От осознания этого можно было сойти с ума. И я сходила на пару с Гладышевым. Стонала, умирая от каждого толчка, покрывала любимое лицо короткими поцелуями и плакала, не замечая слез.
Было жутко неудобно, жарко и больно, но это всё не имело значения, кроме прожигающих меня, насквозь любимых глаз; сжимающих ягодицы, родных рук, и дарящего абсолютно сумасшедшее удовольствие, идеального для меня члена.
Нам потребовалось немного времени, чтобы прийти к финишу. Но боже, что это был за оргазм! Наверное, у водителя заложило уши от моего крика и кончилось терпение, потому что в салоне заиграла музыка. Кончали мы под Pink Floyd и их «Ещё один кирпич в стене», естественно, это не могло не повеселить, поэтому у нас с Гладышевым, как только мы пришли в себя, началась хохмическая истерика, особенно, когда дети заголосили своё:
« Hey, Teacher, leave those kids alone!
All in all you're just another brick in the wall.»
– Слушай, а это прикольно, – объявила я, подвигавшись взад-вперед.
– Что? Трахаться под Pink Floyd? – насмешливо уточнил Гладышев, похлопав меня по попке.

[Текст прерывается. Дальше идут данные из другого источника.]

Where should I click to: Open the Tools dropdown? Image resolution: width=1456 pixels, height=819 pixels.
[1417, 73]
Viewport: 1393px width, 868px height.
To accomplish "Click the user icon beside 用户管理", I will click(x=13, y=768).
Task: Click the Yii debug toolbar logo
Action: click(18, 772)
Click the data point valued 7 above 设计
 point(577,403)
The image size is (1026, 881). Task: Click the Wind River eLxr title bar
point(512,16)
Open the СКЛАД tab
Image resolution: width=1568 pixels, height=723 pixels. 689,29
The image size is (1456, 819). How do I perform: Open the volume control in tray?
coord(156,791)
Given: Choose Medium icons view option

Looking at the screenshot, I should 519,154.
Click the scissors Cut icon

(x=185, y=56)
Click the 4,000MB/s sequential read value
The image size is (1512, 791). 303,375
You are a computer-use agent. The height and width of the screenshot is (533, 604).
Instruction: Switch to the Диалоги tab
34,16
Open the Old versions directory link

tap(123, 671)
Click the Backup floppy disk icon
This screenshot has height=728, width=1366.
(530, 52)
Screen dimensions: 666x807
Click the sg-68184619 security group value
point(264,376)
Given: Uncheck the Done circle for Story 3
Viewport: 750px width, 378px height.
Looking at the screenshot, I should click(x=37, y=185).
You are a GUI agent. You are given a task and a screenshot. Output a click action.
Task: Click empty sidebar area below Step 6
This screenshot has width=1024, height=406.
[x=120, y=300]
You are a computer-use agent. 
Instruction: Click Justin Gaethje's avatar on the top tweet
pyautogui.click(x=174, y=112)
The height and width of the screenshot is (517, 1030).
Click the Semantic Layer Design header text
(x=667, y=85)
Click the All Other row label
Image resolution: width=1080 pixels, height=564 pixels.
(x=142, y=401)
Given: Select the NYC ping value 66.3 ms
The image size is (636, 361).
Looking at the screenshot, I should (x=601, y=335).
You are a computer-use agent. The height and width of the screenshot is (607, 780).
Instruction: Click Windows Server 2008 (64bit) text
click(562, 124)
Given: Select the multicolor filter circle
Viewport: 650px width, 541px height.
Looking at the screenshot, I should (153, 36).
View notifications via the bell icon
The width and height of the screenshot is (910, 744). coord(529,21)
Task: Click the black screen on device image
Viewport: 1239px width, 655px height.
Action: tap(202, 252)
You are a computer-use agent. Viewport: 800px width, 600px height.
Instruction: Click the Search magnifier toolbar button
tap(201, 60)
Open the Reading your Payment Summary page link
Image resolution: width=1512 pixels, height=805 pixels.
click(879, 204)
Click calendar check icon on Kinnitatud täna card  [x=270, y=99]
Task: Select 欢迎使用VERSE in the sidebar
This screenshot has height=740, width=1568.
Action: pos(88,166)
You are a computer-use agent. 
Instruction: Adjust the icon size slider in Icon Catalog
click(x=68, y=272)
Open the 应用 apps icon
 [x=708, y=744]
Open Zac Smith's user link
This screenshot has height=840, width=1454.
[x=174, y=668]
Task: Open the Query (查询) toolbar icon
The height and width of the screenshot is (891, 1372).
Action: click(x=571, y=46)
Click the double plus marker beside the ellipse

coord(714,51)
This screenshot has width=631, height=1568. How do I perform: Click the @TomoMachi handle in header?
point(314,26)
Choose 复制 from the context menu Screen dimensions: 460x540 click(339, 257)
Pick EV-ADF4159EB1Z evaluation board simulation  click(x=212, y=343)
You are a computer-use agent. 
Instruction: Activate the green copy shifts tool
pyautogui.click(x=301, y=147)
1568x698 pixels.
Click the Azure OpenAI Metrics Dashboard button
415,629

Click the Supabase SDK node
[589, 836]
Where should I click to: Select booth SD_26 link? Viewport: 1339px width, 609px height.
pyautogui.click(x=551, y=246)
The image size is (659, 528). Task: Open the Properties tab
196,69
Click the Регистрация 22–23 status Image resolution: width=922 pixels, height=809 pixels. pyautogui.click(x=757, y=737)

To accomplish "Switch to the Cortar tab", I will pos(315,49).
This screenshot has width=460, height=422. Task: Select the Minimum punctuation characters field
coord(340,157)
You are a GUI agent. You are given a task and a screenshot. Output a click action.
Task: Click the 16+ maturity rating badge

– Нет, смеяться, когда ты внутри, Олеженька, – подмигнув, чмокнула я его и со стоном сползла на соседнее сидение, кое-как собирая ноги в кучу. – Кошмар. Для чего делают эти машины? Не повернуться –не развернуться, я все колени отбила. Еще и класс люкс называется!
– Ну, уж точно не для того, чтобы ты упражнялась в верховой езде, – с усмешкой замечает Гладышев, натягивая трусы со штанами.
– За такие космические деньги, могли бы и «верховую езду» учесть, – пробурчала я и стянув трусики, попыталась ими хоть чуть-чуть убрать влагу между ног, но они уже были мокрыми насквозь. – У тебя нет влажных салфеток?
– Нет.
– Блин, сейчас же всё потечет…
– Ну, хочешь, могу у водителя спросить? – предложил он со смешком, наблюдая за моими потугами.
– Не вздумай! Я теперь вообще не знаю, как буду ему в глаза смотреть.
– Нашла о чём переживать, – закатил он глаза, а потом отправил меня в нокаут. – Он и не такое видел и слышал.
– И что это значит? – охренев, вскинула я бровь, засунув трусики в сумочку.
– Да не в том смысле, – чертыхнувшись, тут же заверил Гладышев. – Работал он раньше у одних извращенцев.
– Неужели? А всё-таки что эта баба делала за твоим столом?
– Янка, в какого ты такая ревнушка? – покачав головой, рассмеялся он и притянув к себе, смачно поцеловал в губы, шепча. – Не помню никаких баб. Только ты – самая красивая, самая сексуальная, самая желанная, роскошная, неповторимая, единственная, самая любимая, одна такая на свете женщина…
– Гладышев, сколько ты выпил? – засмеялась я, зардевшись от удовольствия.
– А причем тут выпил? Я трезвый такого же мнения.
– Мнения-то может и такого, но хрен бы ты его озвучил.
– Ну, значит, сегодня твой день, – выдала эта нахальная рожа.
– Сволочь ты, Гладышев.
– Сволочь, – согласился он и посерьезнев, нежно скользнул ладонью по моей щеке. – Янка…
– Да, любимый?
– Люблю тебя, – шепнул он. – Больше жизни люблю.
Я задрожала и сглотнув подступившие слезы, просто кивнула и прильнула к его груди, крепко-крепко обняв. И столько было в этом простом объятие, что невозможно выразить словами.
Не знаю, сколько мы так просидели, наслаждаясь близостью и молчанием, но тут на горизонте замаячил Макдоналдс, и я поняла, что зверски хочу есть.
– Давай, купим что-нибудь перекусить, – попросила, оторвавшись от Гладышевской груди.
– А что ты хочешь?
– Не знаю, но только без пафоса, я не при параде.
– Твоя любовь к фастфуду ещё жива или шаурмечки канули в лету?
– Будешь теперь всю жизнь припоминать?
– Конечно, одно из самых ярких впечатлений в моей жизни, – хохотнул он.
– Вместо того, чтобы посмеиваться, взял бы тогда и поразил моё воображение, – бросила я вызов.
– Ладно, – пожал он плечами типа – легче легкого, поэтому я решила усложнить задачу.
– Сейчас, в течение часа.
– Хорошо, – кивнул с таким же невозмутимым видом и постучав водителю, велел остановиться, после чего одел пальто и вышел.